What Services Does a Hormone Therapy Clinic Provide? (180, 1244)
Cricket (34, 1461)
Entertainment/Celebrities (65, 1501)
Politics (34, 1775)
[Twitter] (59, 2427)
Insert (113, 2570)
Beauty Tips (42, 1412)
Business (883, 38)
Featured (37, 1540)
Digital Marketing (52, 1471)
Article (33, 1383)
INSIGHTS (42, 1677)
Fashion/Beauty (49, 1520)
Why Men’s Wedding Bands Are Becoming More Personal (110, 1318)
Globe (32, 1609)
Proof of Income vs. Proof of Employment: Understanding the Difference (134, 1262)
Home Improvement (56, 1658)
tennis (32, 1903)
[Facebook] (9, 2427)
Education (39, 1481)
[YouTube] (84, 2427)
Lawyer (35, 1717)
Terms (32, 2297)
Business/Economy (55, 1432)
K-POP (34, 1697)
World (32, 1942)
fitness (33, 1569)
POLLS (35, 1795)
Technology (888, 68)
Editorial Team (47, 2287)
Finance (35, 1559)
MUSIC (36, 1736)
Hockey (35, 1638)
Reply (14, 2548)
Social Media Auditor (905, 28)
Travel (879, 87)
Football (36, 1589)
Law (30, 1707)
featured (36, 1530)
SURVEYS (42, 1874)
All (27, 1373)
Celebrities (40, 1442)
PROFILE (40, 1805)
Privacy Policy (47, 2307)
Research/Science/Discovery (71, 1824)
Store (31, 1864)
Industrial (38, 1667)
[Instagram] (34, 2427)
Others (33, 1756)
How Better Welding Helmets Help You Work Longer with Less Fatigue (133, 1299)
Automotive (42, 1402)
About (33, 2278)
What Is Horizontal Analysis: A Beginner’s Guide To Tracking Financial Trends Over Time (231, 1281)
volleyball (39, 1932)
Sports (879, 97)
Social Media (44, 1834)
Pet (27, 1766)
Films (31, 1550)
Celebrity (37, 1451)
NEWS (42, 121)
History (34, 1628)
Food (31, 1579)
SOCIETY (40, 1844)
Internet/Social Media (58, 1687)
◆ ◆ ◆ ◆ ◆ ◆ ◆
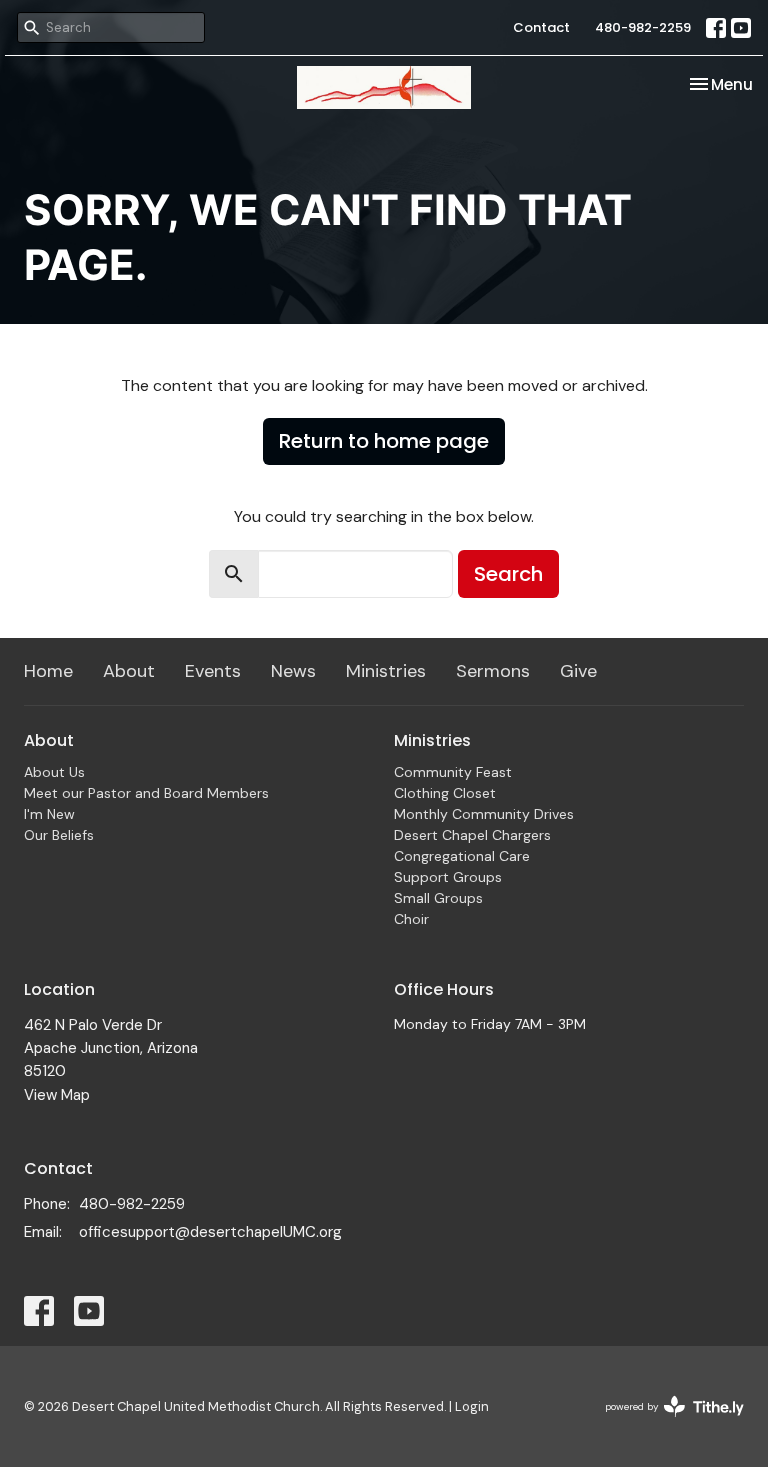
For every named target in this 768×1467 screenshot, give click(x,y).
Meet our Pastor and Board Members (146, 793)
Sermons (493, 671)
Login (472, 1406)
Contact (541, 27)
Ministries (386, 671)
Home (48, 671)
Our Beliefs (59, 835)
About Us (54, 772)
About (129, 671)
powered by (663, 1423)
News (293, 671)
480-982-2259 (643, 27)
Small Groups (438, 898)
◆ ◆ ◆ ◆ ◆ ◆ ◆
# Task instructions:
Using the entries above, repeat only the lines from the one containing "What Services Does" through the one containing "MUSIC (36, 1736)", end lines included.

# Solution for this problem:
What Services Does a Hormone Therapy Clinic Provide? (180, 1244)
Cricket (34, 1461)
Entertainment/Celebrities (65, 1501)
Politics (34, 1775)
[Twitter] (59, 2427)
Insert (113, 2570)
Beauty Tips (42, 1412)
Business (883, 38)
Featured (37, 1540)
Digital Marketing (52, 1471)
Article (33, 1383)
INSIGHTS (42, 1677)
Fashion/Beauty (49, 1520)
Why Men’s Wedding Bands Are Becoming More Personal (110, 1318)
Globe (32, 1609)
Proof of Income vs. Proof of Employment: Understanding the Difference (134, 1262)
Home Improvement (56, 1658)
tennis (32, 1903)
[Facebook] (9, 2427)
Education (39, 1481)
[YouTube] (84, 2427)
Lawyer (35, 1717)
Terms (32, 2297)
Business/Economy (55, 1432)
K-POP (34, 1697)
World (32, 1942)
fitness (33, 1569)
POLLS (35, 1795)
Technology (888, 68)
Editorial Team (47, 2287)
Finance (35, 1559)
MUSIC (36, 1736)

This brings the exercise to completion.